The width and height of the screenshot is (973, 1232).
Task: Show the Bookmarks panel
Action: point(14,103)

--

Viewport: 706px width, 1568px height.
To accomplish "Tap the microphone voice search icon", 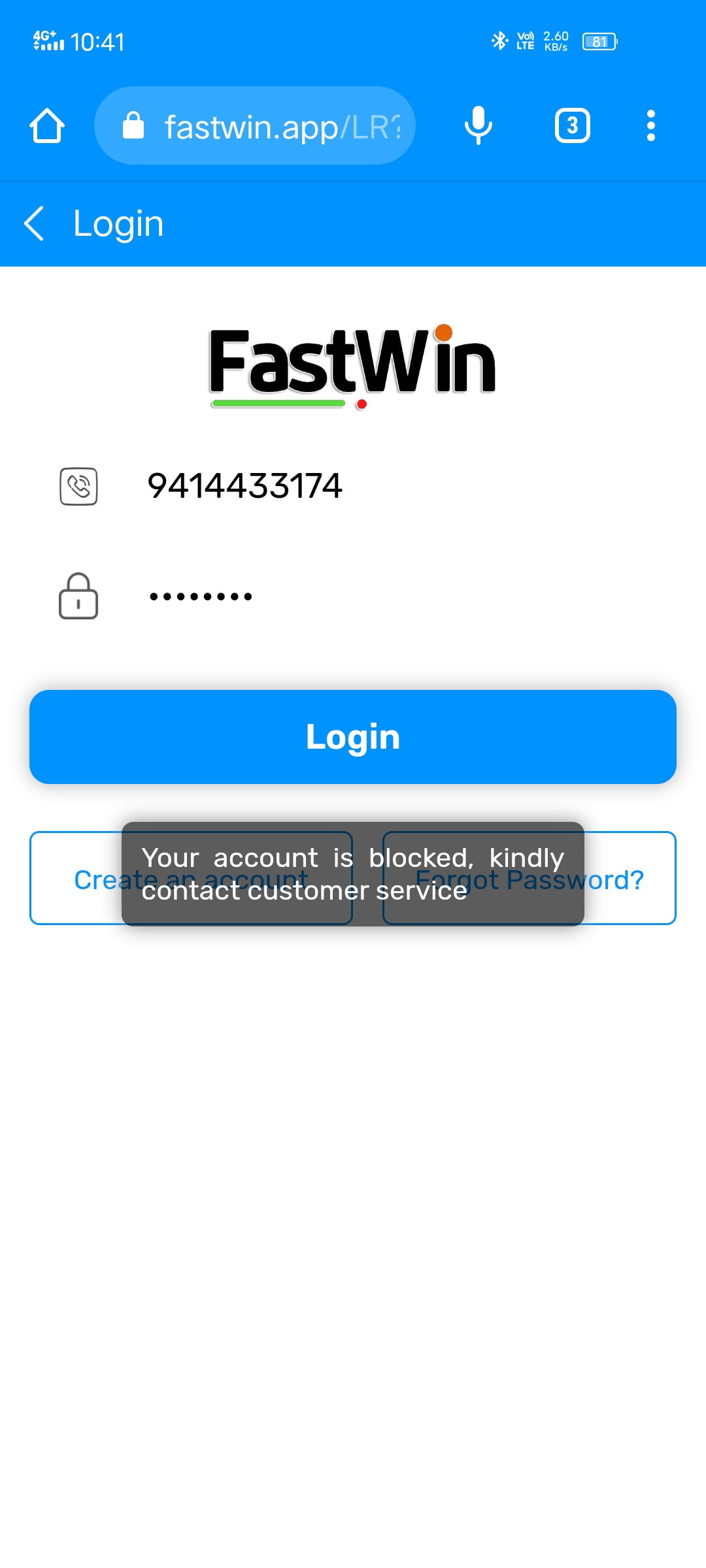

→ **Problem details**
Copy exactly, without pictures, the lines above from the one with "Viewport: 706px width, 1568px height." down to the one with "the microphone voice", inclusive.

→ **Answer area**
Viewport: 706px width, 1568px height.
To accomplish "Tap the microphone voice search icon", 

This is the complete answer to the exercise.